Cut over to the La Flora camp, where Sash and NaOnka are chattering away on the beach. Sash wants to bring only Minorities to the end. (In a sidebar, Sash says that minorities “have a bond that no one else can share.” Really?) During this, NaOnka is flipping her hair around and trying to act all street. I’m not sure what street she has in mind, but I don’t want to visit.

Back to the Espada camp, where Holly completely freaks over the fact that Jill is eating snails. Holly actually snatches the container of snails that people have worked hard to collect, runs off, and dumps out the snails. What the hell? That’s FOOD, you lunatic freak. Jill runs to tell the others, and then we have several shots of other tribe members expressing dismay over Holly’s grasp on reality.

Holly comes back from the Snail Liberation Festival, and overhears Dan talking smack about her sanity. (Everybody was, but Holly apparently has selective hearing.) So she sneaks into camp, steals Dan’s shoes out of his bag, fills them with sand, and sinks them in the ocean. Not making this up. Girl has issues.

Dan soon discovers that his footwear is missing, and is none too pleased. (Let’s put aside the fact that he was an idiot to bring these shoes on Survivor, since they are special alligator-hide shoes that cost $1,600. Somebody who brings something like that to a jungle deserves to face some disappointments in life.)

Another sidebar with Holly, where she admits that she’s “struggling emotionally”. (Ya think?) So she calls a tribe meeting, and fesses to Dan about what she did. She just wants to be honest, and now she’s ready to focus 100% on the game. Loser Jimmy T, because he’s from another planet with too much methane in the atmosphere, says “I accept that.”
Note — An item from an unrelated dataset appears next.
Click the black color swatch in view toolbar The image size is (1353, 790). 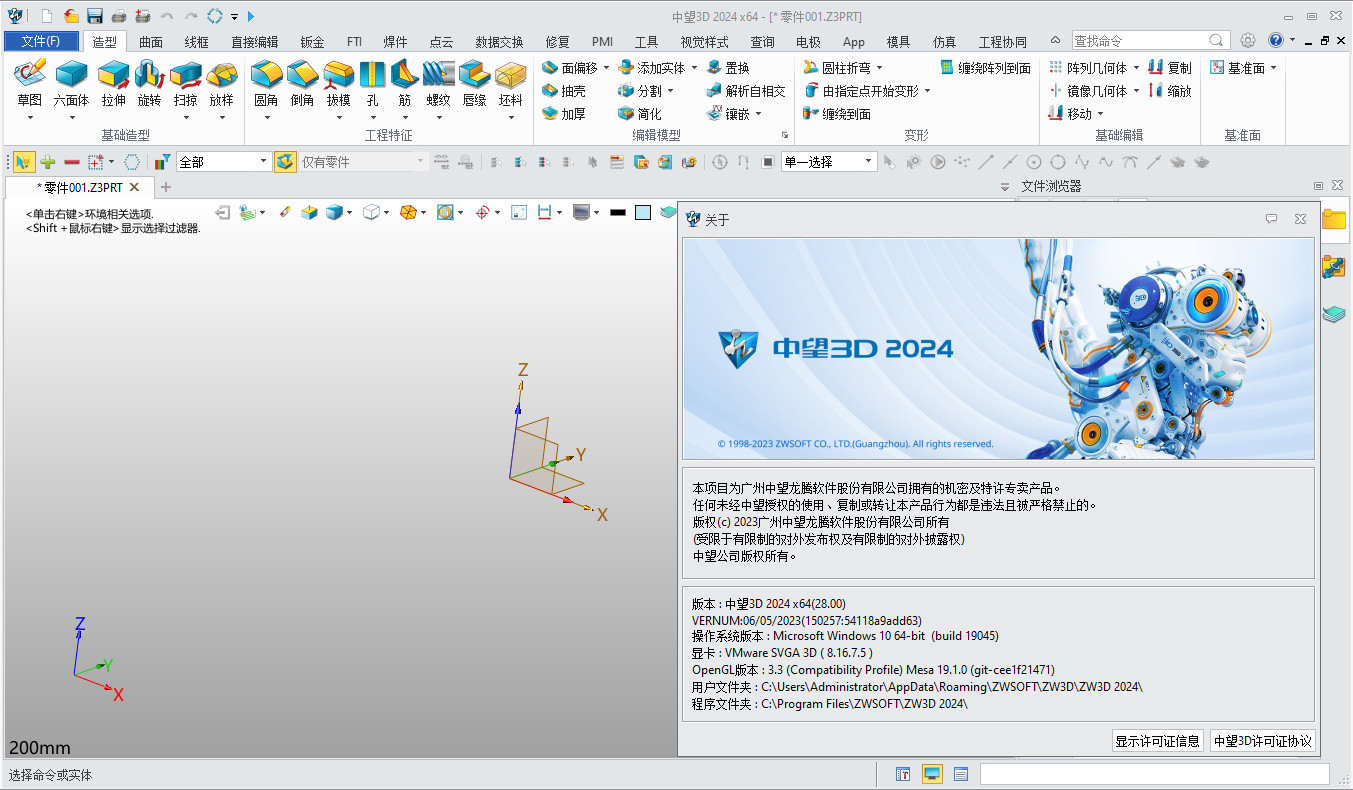point(617,212)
Dude, Holly filled Dan’s shoes with sand and sank them in the ocean. That is SO many kinds of not right. And they weren’t your shoes. Shut the hell up.
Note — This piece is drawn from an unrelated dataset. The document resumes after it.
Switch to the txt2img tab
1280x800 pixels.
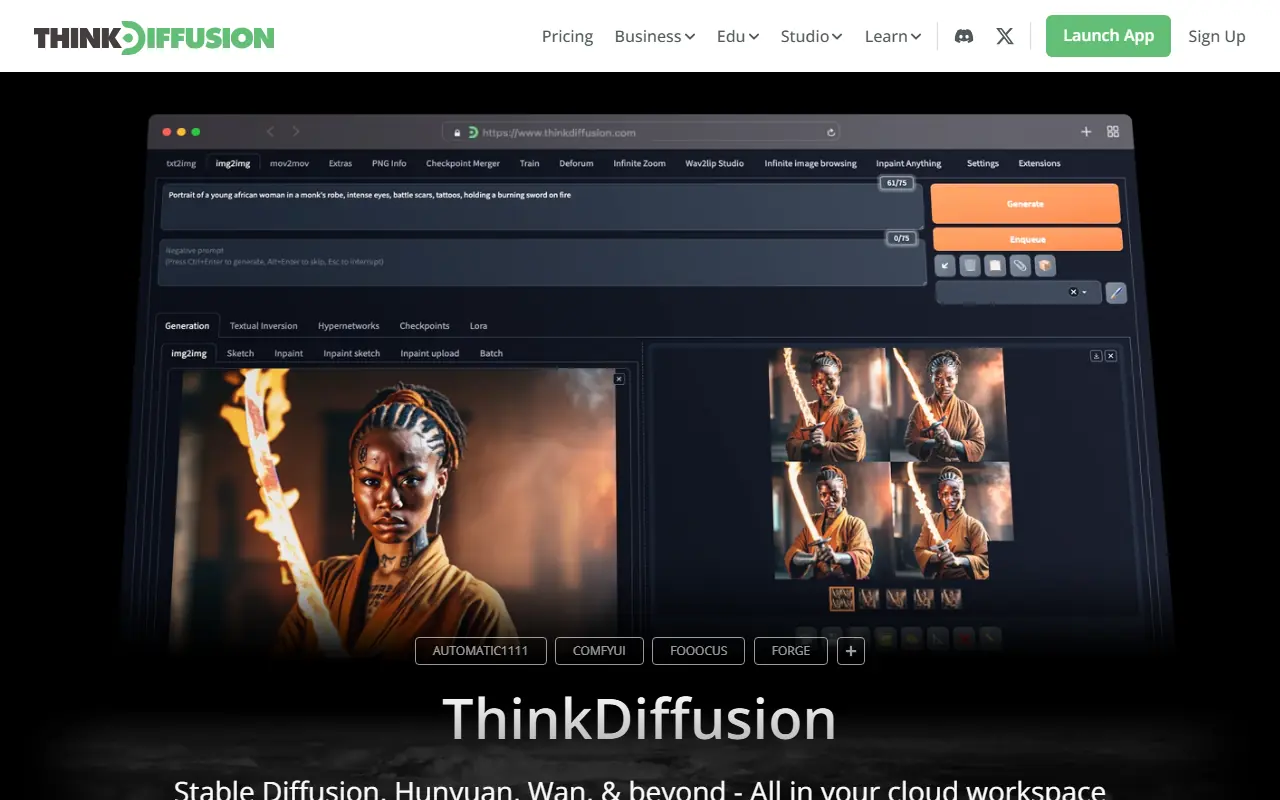point(180,163)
Back to the La Flor camp, where NaOnka is in a tizzy, thinking somebody “moved her socks“. Because she’s as grounded in reality as Holly and Jimmy T, she decides that it’s perfectly fine if she takes a pair of Fabio’s socks and starts wearing them. Fabio, very confused because he’s dumber than a rock, approaches NaOnka to deal with this, but before he can even say anything, NaOnka goes ballistic and tears into him.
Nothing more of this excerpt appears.